1. Top tips for introductions and conclusions
1. Answer the question (be very clear on what the question is actually asking
you – you may even need to re-write it in your own words). Use key words
for the question to show that you are continually focusing on it.
2. Bring in the other poems specifically – don’t be vague (but also don’t go off
topic)
3. No big quotes in the intro or conclusion (but a one or two word quotes can
look slick)
4. Get big ideas into both – what is the writer doing here and then, in the
conclusion, were they effective?
5. Consider the author’s purpose in the whole collection
6. Plan everything – nothing is superfluous (unnecessary)

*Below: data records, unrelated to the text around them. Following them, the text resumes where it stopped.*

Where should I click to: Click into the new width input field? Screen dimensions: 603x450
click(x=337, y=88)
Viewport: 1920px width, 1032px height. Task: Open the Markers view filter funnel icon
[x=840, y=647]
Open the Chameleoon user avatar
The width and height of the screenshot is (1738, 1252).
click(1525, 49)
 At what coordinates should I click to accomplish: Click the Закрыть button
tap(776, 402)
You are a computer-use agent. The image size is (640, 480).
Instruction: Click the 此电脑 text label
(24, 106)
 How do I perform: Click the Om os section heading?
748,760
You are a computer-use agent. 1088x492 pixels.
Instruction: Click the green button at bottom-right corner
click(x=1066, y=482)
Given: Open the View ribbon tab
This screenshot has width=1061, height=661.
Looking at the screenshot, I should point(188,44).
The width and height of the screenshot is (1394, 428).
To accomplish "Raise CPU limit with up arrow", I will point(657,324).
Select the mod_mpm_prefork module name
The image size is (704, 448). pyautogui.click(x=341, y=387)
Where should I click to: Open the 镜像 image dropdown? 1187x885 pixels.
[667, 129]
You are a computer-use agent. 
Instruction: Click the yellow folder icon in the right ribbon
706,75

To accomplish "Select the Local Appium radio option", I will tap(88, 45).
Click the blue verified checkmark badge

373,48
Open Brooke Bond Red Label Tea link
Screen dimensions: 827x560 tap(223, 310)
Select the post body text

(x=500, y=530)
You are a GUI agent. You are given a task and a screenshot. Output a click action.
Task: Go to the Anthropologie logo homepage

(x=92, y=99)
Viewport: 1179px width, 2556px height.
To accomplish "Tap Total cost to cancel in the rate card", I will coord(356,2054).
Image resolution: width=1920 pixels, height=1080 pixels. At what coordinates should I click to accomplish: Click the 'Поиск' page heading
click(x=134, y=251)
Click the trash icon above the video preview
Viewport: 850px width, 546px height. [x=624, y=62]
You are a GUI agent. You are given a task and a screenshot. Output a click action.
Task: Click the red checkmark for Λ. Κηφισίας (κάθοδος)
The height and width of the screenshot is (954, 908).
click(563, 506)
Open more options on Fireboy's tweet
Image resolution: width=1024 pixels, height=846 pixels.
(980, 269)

7. Not too many sub-clauses or words in parenthesis (pairs of commas) as it
makes the argument very hard to follow
8. No analysis in the intro or conclusion
9. Clumsy connectives – (and andand which and when all in one sentence!)
10.
Don’t use words that you don’t know (you look like a wally)
11.
Have a strong ending – link back to the intro
12.
Careful when using a lot of different names and pronouns – is it clear
who you are writing about…
13.
Avoid repeating words.
14.
Keep is fairly brief – are you saying what you’re going to be writing
about and do you show an understanding of the poem (and big ideas). In
the concl – do you sum up what you’ve said (key ideas in your argument)
and evaluate on what the writer was doing in the poem.